Photos: Croata archives

As with many things that marked the history of humanity, so too the story of the necktie originated in – and was inspired by – love.

In the olden days, Croatian girls would tie a scarf round the necks of their fiancés, marking their mutual love and fidelity.
This was done to show their commitment to each other, as well as to let the world know about their love. This act was especially important in times of war as it was a way for the girls to show their promise that they would wait for their fiancés no matter how long, and it provided comfort and encouragement to the fiancés – soldiers – in the worst moments on the battlefield.
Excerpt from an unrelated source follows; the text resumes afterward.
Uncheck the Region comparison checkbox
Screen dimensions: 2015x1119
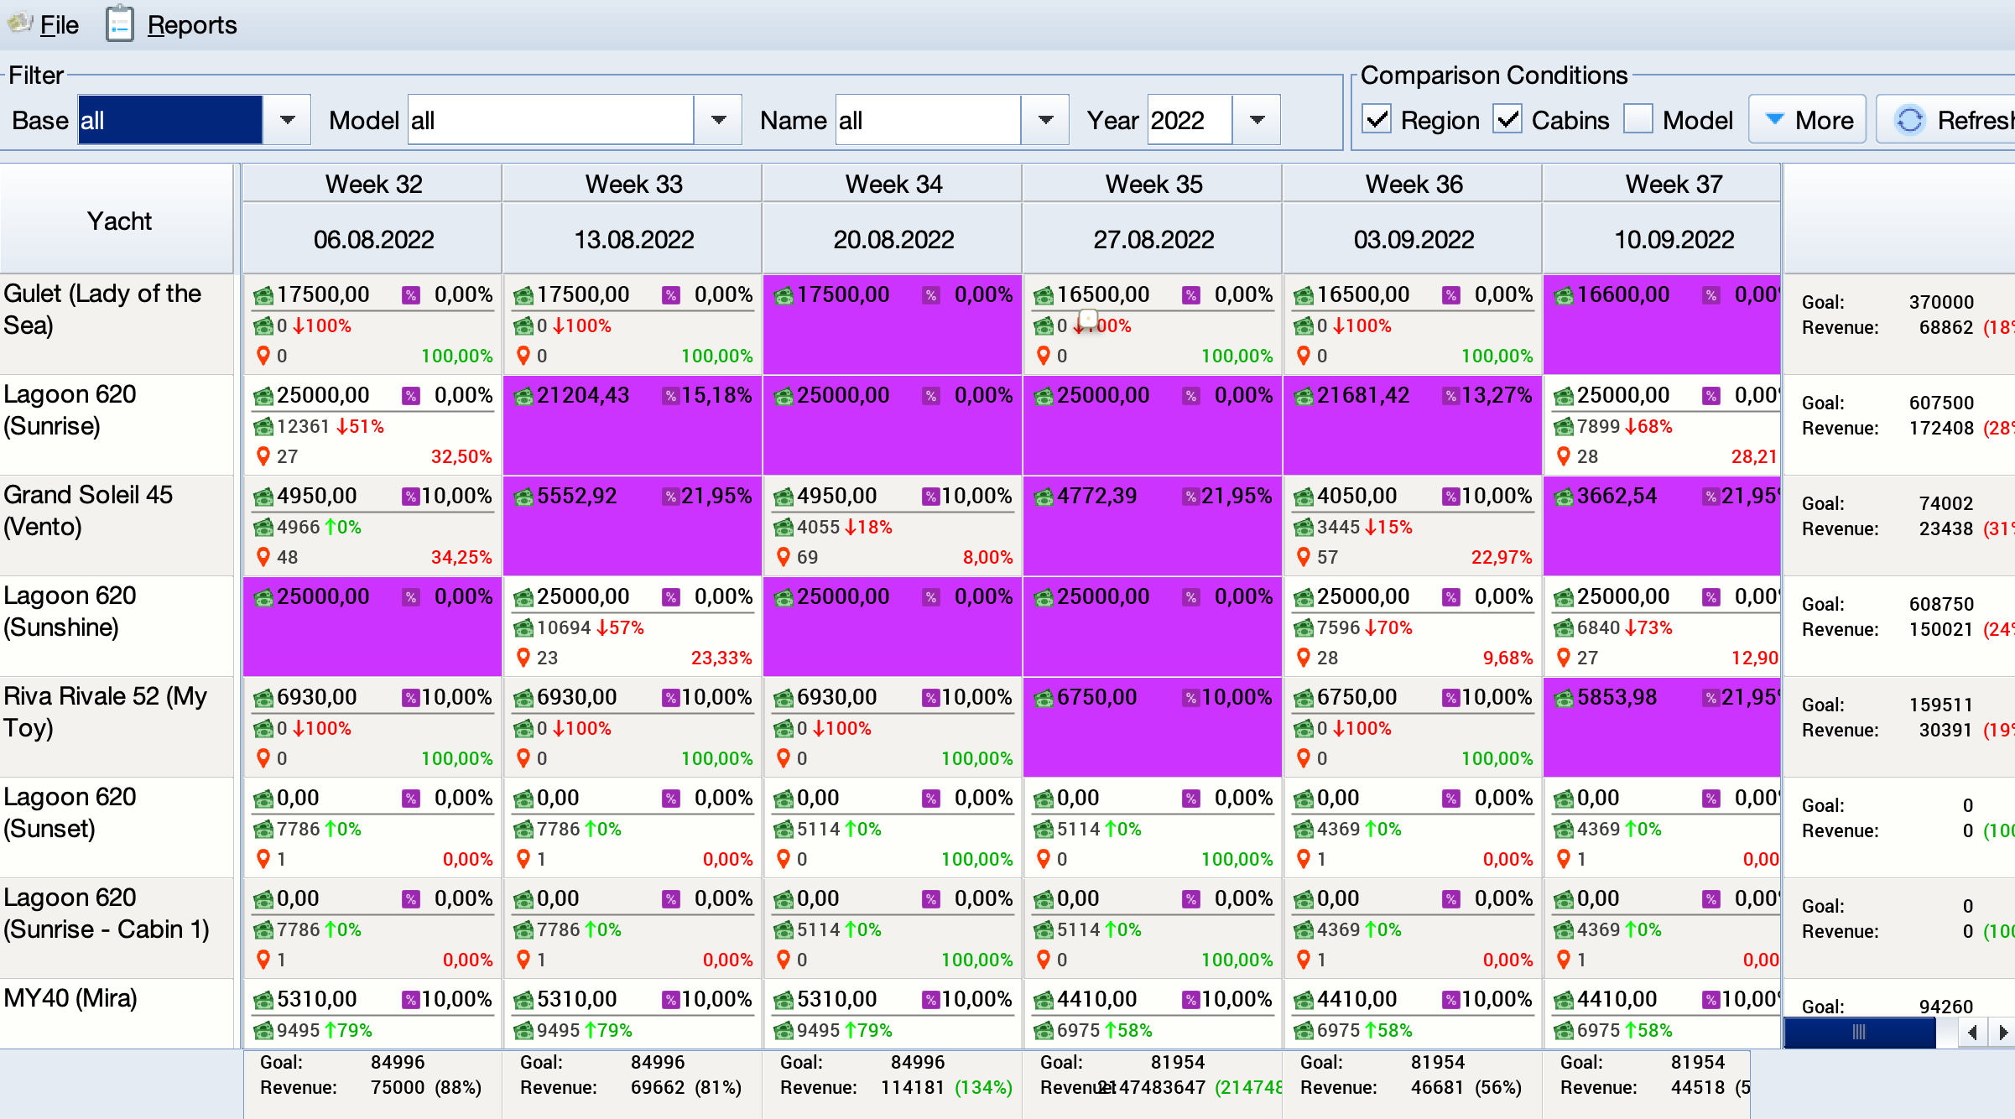(x=1377, y=119)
The key moment of the story of the necktie happened during the Thirty Years’ War, which took place in Europe in the seventeenth century, when the Croatian light cavalry, renowned for its great heroism, joined the French Royal Army. In addition to their military skills and bravery, Croatian soldiers boasted one original detail – a red scarf worn around their necks. Fashionable Parisians noticed this immediately. Unlike the high rigid collars worn at the time, Croatian scarfs were simple, colourful, light, and tied into a handsome knot. The court of King Louis XIV was quick to adopt this new fashionable accessory, and it was not long before the cravat, as a token of dignity and decency, style and ceremony, started to dominate the bourgeois fashion of the time, conquering the whole of Europe, as well as today’s entire civilised world.